According to the report released by the U.N. High Commissioner for Human Rights (UNHCHR) earlier last month, of the 723 conscientious objectors worldwide, 92.5 percent or 669 are South Korean nationals.
In South Korea, all able-bodied men are required to serve about two years in compulsory military, and conscientious objectors who refuse to serve without justification face up to three years in prison if convicted.
Noticeably, 17,208 South Korean male members of the Jehovah's Witnesses have been criminally punished since 1950 for refusing to perform in the military service for their religious beliefs, the report said.
The report said that many countries have either abolished or postponed mandatory military conscription, citing examples such as Germany and Croatia.
Furthermore, the UNHCHR recommended that an alternative civilian service should be granted for those who refuse to serve due to their conscience and that the objectors opt to perform a period of social work instead.
In 2007, the South Korean government announced a program to give conscientious objectors an opportunity to participate in alternative civilian service. The program stipulated civilian service not connected with the military in any way.
That program, however, was postponed indefinitely after the former Lee Myung-bak administration took office in 2008.
The issue has long been debated in the country, as some argue that the punishment violates the international human rights law that guarantees freedom of thought, conscience and religion.
However, others say that introducing an alternative service would jeopardize national security, and undermine social equality and cohesion.
Recently, the country has drawn criticism from international organizations that argue that South Korea is violating an international human rights article that guarantees freedom of thought, conscience and religion, they said.
The U.N. Human Rights Committee ruled in October that the South Korean government had violated the International Covenant on Civil and Political Rights by imprisoning and punishing people for refusing to serve in the military.

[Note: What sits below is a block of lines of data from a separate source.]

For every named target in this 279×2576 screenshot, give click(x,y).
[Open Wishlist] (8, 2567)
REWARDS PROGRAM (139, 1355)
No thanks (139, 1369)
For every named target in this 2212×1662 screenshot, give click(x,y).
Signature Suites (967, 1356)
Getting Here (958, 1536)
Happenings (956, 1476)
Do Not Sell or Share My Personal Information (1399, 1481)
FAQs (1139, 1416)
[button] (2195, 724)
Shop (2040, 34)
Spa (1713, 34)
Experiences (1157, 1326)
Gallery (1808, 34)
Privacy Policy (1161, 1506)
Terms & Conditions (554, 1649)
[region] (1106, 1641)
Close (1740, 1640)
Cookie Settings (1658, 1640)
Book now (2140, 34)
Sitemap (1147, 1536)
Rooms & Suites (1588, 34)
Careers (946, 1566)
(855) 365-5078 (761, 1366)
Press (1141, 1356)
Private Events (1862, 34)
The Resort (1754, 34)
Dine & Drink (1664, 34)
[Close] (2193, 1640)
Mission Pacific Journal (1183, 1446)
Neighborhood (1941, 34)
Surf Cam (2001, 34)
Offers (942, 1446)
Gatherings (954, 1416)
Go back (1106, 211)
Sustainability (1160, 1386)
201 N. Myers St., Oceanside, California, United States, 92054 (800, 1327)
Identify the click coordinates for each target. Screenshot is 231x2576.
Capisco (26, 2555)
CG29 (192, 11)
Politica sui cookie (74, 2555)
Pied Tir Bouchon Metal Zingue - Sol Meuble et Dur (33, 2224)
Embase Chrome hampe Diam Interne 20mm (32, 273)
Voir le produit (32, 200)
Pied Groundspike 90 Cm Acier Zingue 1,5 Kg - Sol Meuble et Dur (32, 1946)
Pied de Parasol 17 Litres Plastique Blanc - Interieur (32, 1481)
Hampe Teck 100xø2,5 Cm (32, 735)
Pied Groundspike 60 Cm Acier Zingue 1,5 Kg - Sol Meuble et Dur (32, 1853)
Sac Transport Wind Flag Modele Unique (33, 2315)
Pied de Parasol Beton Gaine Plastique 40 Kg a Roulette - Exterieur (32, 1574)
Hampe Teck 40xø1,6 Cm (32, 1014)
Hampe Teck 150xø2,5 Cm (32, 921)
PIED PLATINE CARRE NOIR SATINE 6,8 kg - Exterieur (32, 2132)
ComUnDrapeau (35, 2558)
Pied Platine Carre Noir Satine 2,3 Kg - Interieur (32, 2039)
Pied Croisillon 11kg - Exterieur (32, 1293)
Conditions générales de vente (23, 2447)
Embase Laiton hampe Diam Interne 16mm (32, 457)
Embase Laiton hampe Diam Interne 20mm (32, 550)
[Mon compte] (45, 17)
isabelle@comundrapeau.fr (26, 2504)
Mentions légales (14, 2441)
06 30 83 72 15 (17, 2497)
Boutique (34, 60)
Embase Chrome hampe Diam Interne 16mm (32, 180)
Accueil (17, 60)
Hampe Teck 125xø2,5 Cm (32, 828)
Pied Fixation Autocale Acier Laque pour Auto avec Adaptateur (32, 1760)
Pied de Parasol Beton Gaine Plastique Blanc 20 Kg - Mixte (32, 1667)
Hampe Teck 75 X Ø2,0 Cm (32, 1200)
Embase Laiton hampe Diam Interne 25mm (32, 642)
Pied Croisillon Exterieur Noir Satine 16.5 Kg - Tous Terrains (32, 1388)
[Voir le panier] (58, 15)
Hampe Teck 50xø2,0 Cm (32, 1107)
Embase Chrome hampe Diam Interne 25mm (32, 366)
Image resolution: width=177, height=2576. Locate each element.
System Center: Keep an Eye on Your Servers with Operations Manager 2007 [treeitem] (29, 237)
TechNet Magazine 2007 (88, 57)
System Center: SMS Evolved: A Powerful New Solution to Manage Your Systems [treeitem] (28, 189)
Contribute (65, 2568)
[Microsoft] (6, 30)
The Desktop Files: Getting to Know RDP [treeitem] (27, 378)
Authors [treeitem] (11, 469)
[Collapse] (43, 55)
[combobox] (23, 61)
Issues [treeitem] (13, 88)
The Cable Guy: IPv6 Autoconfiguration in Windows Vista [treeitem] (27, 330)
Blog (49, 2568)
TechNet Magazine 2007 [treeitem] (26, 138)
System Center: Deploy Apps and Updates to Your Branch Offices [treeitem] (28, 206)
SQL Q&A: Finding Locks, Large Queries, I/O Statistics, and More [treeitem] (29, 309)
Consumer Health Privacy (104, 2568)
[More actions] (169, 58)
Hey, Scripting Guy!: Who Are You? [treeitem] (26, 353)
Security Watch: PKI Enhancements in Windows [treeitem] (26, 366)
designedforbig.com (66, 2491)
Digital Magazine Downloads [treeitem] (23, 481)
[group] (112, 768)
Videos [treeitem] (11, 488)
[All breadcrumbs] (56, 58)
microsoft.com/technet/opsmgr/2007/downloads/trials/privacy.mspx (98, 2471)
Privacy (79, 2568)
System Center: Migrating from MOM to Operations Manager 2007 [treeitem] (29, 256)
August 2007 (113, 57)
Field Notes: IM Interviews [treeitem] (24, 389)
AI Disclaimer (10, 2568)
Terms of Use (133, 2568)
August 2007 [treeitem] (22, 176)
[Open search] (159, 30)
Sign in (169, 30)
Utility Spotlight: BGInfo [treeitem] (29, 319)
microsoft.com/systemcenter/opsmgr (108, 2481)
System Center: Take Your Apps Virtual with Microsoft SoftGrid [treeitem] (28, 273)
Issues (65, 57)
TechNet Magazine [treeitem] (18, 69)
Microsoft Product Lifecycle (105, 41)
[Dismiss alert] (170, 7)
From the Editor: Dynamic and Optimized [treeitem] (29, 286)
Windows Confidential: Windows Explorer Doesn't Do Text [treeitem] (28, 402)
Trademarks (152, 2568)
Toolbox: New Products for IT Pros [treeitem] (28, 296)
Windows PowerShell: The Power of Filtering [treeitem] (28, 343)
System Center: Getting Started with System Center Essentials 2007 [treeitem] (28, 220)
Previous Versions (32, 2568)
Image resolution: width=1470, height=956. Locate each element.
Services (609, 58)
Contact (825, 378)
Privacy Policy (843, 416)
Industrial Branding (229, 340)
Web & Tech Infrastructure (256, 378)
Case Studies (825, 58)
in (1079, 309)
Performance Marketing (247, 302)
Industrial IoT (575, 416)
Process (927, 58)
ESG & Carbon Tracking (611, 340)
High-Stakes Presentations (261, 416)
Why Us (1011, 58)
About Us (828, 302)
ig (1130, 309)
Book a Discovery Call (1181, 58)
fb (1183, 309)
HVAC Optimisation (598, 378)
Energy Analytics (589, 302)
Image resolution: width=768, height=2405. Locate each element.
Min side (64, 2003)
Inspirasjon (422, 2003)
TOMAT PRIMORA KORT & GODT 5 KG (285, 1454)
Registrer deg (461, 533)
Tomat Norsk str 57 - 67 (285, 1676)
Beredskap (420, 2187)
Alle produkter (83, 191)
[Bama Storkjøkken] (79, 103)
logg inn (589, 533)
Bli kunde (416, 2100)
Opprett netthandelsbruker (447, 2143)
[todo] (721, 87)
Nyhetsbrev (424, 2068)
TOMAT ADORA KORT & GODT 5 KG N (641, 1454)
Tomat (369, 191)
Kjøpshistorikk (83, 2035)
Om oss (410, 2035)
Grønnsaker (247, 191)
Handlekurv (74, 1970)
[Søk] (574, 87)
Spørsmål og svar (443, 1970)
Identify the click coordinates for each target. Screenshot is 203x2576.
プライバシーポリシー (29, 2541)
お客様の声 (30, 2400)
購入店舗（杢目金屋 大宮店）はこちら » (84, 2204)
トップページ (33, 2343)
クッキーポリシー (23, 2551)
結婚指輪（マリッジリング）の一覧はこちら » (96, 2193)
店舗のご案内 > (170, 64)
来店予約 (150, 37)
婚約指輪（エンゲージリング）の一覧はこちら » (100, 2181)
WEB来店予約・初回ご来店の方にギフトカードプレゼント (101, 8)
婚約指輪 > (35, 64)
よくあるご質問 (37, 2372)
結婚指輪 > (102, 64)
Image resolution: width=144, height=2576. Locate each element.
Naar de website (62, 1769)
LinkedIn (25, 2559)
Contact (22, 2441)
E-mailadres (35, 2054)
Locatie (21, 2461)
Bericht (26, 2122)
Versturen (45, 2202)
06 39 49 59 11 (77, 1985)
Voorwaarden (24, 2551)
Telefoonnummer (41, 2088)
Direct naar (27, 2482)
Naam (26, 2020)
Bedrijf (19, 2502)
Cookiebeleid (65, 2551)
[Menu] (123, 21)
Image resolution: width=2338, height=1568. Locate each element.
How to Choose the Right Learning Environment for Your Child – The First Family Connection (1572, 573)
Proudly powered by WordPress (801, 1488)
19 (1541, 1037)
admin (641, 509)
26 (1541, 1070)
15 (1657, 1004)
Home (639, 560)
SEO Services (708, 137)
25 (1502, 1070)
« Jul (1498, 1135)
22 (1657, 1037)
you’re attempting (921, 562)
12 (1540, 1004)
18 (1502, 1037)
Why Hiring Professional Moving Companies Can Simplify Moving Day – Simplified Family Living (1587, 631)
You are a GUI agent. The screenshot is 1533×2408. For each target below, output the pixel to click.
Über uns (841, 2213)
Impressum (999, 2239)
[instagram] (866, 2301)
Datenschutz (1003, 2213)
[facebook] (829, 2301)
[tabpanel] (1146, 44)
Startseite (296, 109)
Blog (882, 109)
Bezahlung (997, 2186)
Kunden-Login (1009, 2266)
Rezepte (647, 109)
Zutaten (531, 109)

The committee emphasized that "the right to conscientious objection to military service is inherent in the right to freedom of thought, conscience and religion."
Following the ruling, a total of 333 local members of Jehovah's Witnesses filed a petition with South Korea's Constitutional Court, claiming that the government has not taken any legislative step in spite of an advice from the United Nations last year.
Despite such calls, the country's top court last week finalized a jail term for a 21-year-old man, identified only by his surname Choi, to 18 months behind bars, for failing to participate in mandatory military conscription.
Oh Doo-jin, a lawyer representing the plaintiff, pointed out that the South Korean judiciary is ignoring an advice from international organizations.
"We must establish the legislation to guarantee fundamental rights of the people," Oh said.
The Constitutional Court twice ruled in 2004 and 2011 that the law punishing the conscientious objectors is constitutional.
The court said in its ruling that the punishment did not severely violate the constitutional freedom of religion and conscience given that South Korea is technically in a state of war with North Korea following a cease-fire that halted the 1950-53 Korean War.